= Work instruction =
Gather all lines in the data that hold the string "input".

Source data

--- --- ---

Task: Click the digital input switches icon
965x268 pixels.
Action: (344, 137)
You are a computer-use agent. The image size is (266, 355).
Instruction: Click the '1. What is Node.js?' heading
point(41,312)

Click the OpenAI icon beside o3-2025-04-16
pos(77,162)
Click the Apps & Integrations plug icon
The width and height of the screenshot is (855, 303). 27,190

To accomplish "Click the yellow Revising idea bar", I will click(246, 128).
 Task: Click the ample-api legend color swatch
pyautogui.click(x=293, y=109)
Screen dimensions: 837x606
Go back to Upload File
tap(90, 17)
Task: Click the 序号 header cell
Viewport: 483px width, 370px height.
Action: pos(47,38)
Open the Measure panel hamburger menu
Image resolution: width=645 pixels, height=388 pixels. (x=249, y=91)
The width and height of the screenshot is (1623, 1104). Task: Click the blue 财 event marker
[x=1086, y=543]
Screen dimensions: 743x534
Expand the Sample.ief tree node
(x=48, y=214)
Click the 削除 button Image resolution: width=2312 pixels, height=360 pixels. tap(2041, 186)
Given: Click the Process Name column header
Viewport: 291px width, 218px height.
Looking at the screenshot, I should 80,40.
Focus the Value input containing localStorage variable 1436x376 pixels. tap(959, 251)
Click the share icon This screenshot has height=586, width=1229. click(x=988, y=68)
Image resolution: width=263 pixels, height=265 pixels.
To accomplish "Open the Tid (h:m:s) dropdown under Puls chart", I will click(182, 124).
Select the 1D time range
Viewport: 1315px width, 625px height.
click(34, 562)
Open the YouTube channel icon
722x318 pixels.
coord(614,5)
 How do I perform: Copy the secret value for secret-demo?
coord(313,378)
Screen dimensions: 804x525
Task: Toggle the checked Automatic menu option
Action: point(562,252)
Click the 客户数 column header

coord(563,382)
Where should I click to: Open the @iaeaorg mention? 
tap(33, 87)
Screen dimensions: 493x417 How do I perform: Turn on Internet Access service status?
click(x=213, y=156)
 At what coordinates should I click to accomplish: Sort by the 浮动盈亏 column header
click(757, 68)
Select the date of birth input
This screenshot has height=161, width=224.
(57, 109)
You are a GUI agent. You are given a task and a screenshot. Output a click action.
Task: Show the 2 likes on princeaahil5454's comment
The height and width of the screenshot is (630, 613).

--- --- ---

= Solution =
Task: Click the digital input switches icon
Focus the Value input containing localStorage variable 1436x376 pixels. tap(959, 251)
Select the date of birth input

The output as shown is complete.